*** Opening Data for this task ***

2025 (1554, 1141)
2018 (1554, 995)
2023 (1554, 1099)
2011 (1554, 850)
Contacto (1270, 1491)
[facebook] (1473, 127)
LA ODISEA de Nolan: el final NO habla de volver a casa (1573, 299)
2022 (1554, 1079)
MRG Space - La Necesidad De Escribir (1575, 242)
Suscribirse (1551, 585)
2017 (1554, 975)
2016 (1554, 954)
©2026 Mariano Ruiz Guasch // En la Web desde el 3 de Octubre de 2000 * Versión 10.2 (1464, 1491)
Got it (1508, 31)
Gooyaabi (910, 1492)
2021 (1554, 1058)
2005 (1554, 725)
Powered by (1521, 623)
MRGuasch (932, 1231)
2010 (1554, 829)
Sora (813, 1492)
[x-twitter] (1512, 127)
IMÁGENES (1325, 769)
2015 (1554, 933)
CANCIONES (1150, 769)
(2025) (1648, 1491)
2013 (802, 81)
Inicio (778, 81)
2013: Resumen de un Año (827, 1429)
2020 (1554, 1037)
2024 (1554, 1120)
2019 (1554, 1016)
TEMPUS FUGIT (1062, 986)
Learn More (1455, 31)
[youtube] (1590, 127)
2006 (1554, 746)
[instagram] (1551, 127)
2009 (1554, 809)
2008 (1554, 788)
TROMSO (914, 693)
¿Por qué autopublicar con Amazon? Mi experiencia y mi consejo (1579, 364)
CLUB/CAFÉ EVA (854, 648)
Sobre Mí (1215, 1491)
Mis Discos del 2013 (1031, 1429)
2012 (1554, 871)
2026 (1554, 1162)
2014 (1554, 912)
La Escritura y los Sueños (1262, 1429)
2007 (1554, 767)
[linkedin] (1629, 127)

*** Closing Data for this task ***
*** Opening Data for this task ***

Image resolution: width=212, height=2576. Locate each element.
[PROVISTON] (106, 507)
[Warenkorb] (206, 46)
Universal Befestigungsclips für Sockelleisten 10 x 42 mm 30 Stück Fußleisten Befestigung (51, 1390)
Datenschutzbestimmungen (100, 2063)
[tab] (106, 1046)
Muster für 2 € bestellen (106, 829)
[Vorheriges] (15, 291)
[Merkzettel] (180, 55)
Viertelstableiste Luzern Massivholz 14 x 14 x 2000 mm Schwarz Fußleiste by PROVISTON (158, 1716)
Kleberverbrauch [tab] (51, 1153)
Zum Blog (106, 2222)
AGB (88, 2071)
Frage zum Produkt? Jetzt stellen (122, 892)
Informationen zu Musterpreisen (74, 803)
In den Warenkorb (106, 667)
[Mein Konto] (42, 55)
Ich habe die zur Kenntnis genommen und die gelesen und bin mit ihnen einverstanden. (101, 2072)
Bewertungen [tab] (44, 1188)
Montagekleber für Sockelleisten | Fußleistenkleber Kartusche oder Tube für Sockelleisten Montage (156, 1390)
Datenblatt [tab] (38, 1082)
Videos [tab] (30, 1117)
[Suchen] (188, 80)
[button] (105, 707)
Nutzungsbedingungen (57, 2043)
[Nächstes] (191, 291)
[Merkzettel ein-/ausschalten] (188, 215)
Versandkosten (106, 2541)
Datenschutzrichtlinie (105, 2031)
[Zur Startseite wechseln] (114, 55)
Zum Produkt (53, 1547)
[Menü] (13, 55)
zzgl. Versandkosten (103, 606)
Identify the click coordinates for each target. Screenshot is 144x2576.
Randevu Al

*** Closing Data for this task ***

■ Work required ■
Working from the records above, write out verbatim only the lines from the line containing "2019 (1554, 1016)" through the line containing "[linkedin] (1629, 127)".

■ Reply ■
2019 (1554, 1016)
TEMPUS FUGIT (1062, 986)
Learn More (1455, 31)
[youtube] (1590, 127)
2006 (1554, 746)
[instagram] (1551, 127)
2009 (1554, 809)
2008 (1554, 788)
TROMSO (914, 693)
¿Por qué autopublicar con Amazon? Mi experiencia y mi consejo (1579, 364)
CLUB/CAFÉ EVA (854, 648)
Sobre Mí (1215, 1491)
Mis Discos del 2013 (1031, 1429)
2012 (1554, 871)
2026 (1554, 1162)
2014 (1554, 912)
La Escritura y los Sueños (1262, 1429)
2007 (1554, 767)
[linkedin] (1629, 127)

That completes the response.